One notable aspect of this story is its use of language. The story uses very different tonal registers at different various times. At the story’s opening, for instance—when the omniscient narrator is describing the boy and his love for all things military—the tone is elevated and mock-heroic. This creates an effect of distancing irony, similar to the distance that the boy himself feels from the destructive, gruesome aspects of war. The boy, who has been schooled by his father to idealize war and fighting, is fascinated by military strategies and by stories of conquering and heroism; he does not yet feel touched by the devastation that war leaves behind. While we are told that the boy has fighting in his blood, there is also a suggestion that the high rhetoric of the story’s opening is the same rhetoric that is often used to justify fighting and carnage. The language in the opening is both so weighty and so abstract—“From the cradle of its race it had conquered its way through two continents and passing a great sea had penetrated a third[…]” (Paragraph 1)—that the reader senses an unwieldiness to it (Paragraph 1). There Is also the sense that this mood of somber grandiosity will be punctured, and it is.
The lofty language of the story’s opening is very different from plain-spoken statements such as: “They were men” and “He was dead” (Paragraph 6). These latter statements sound almost childish in their directness and simplicity, and it is an irony that the boy does not understand the import of them; rather, it is the pontificating, elaborately adult-sounding language of the story’s opening that is also the narrating voice in his head, as he goes on his imaginary heroic quest. Even as his quest becomes increasingly more gruesome and populated—and he finds himself at the head of a troop of live, wounded soldiers—the boy still retreats from the bluntness of what he sees. Even though he is frightened personally by some of the soldiers, he is not horrified by their condition. He looks past the blood in the creek and the lifeless bodies in it—“They were drowned” (Paragraph 9)—and holds tightly to his role as imaginary general of the troop: “He waved his cap for their encouragement and smilingly pointed with his weapon in the direction of the guiding light—a pillar of fire to this strange exodus” (Paragraph 9).

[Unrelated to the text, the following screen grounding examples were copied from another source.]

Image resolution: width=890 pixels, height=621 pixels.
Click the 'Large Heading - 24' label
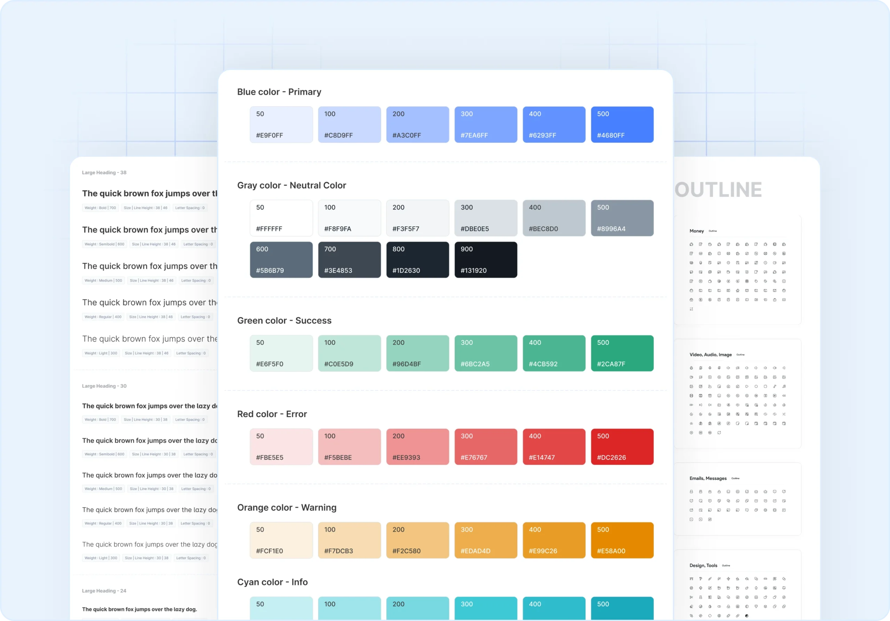pos(104,591)
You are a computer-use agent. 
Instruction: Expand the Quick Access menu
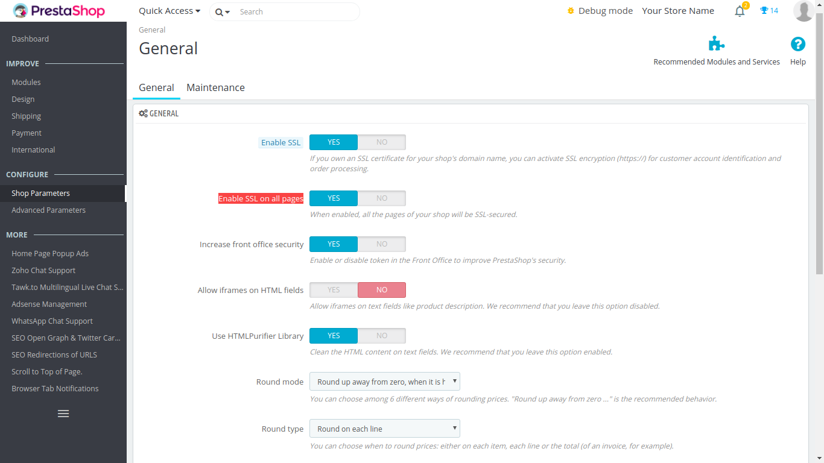pos(170,11)
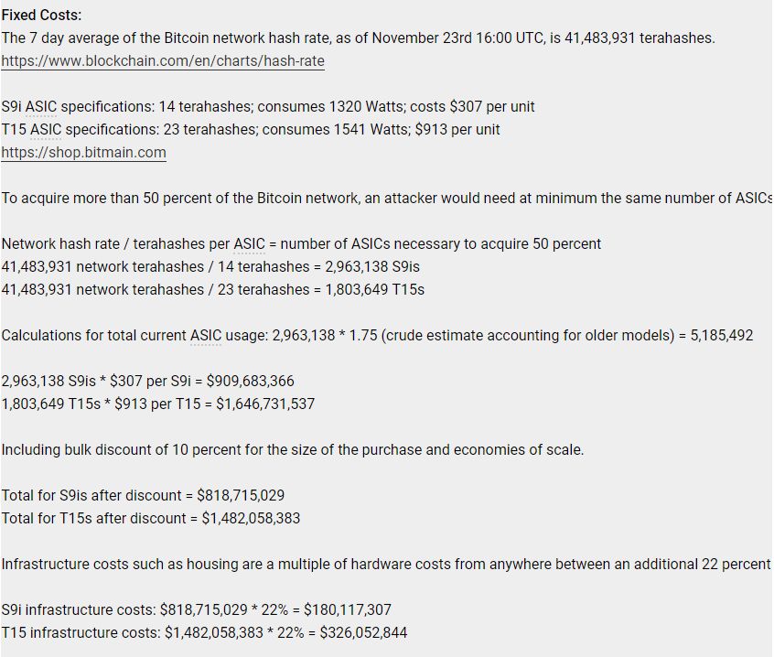Click the dotted-underlined ASIC in S9i specifications
Screen dimensions: 774x657
tap(41, 107)
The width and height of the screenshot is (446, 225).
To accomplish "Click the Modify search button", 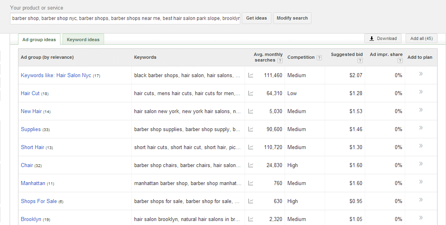I will click(292, 18).
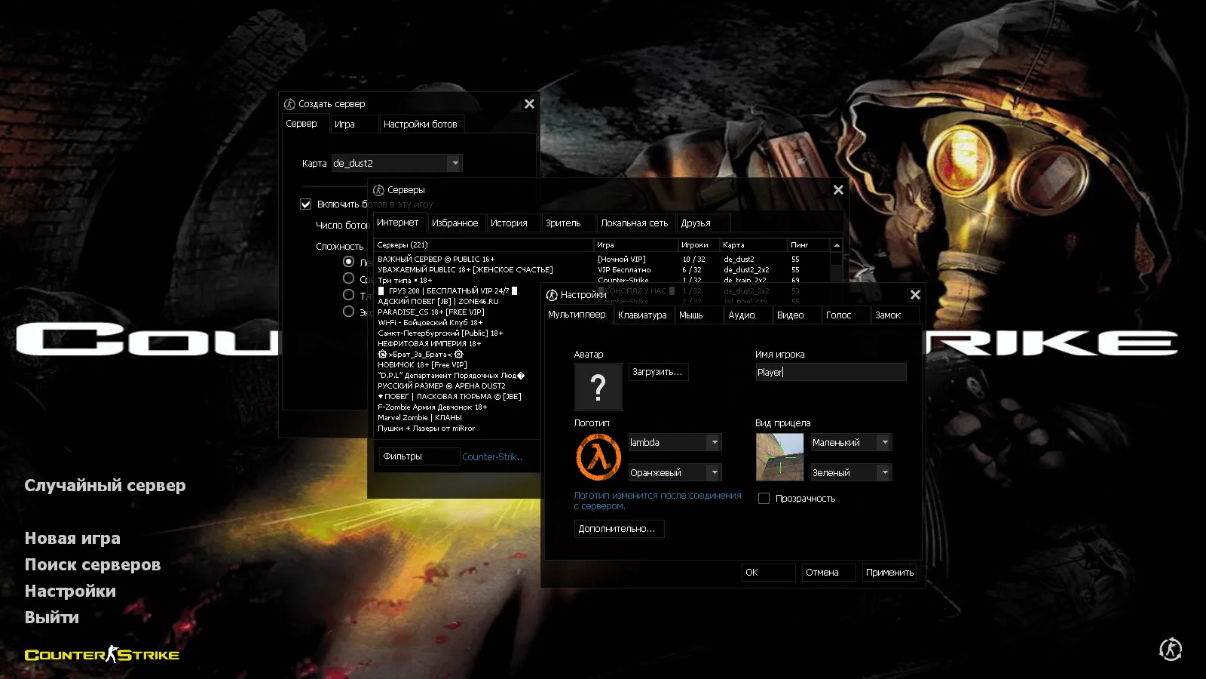The width and height of the screenshot is (1206, 679).
Task: Click the question mark avatar placeholder
Action: (x=598, y=387)
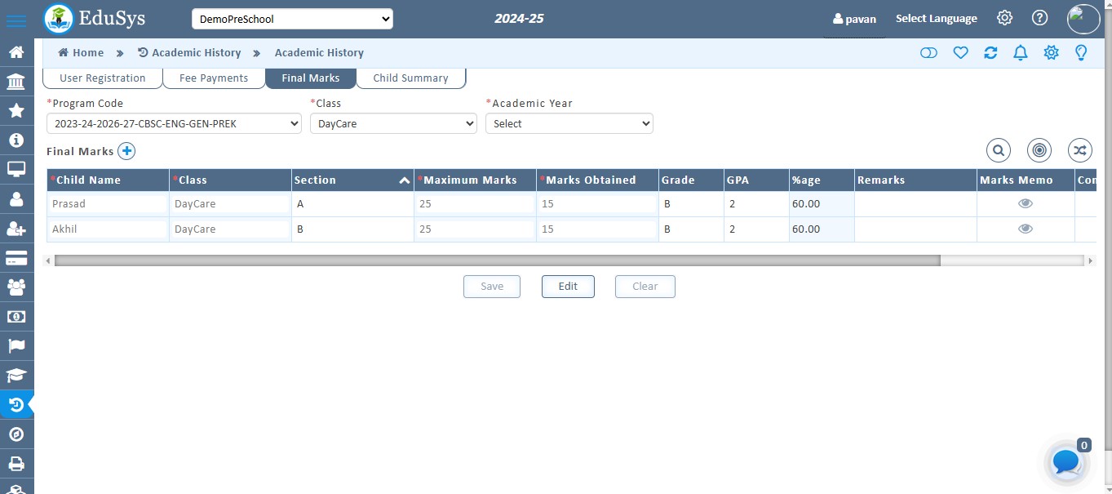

There is also another tonal register in this story, one that is in between the high rhetoric of the boy’s imagination and the stripped-down horror of what is in front of him. This is when the omniscient narrator seems to address us directly, as when he states, of the boy and the troop of wounded and dismembered soldiers: “Surely such a leader never before had such a following” (Paragraph 7). While this is meant wryly, the story also suggests that the boy’s perspective is only an exaggerated and guileless version of the perspective of many adult generals; he is so concerned with being a leader that he does not notice the condition of his followers. The story also suggests that the boy’s perspective, though childish and distorted, is also a strangely appropriate one: the imaginary world in his head is equal to the unreality of what he sees. His failure to understand that the soldiers are men, and then to understand just how wounded they are, somehow emphasizes the surreal and dehumanizing horror of their situation in a way that a savvier and more adult perspective could not. We see the soldiers through his eyes, as inexplicable half-animals crawling through the woods at night.
At the end of the story, upon discovering his mother’s body, the boy is left wordless, and can only make animal sounds himself. We have been told earlier that “his military career was at an end,” (Paragraph 10), and now his military rhetoric has also deserted him (paragraph 10). The story suggests that war often begins with a lot of inflated language, but ends with no language at all.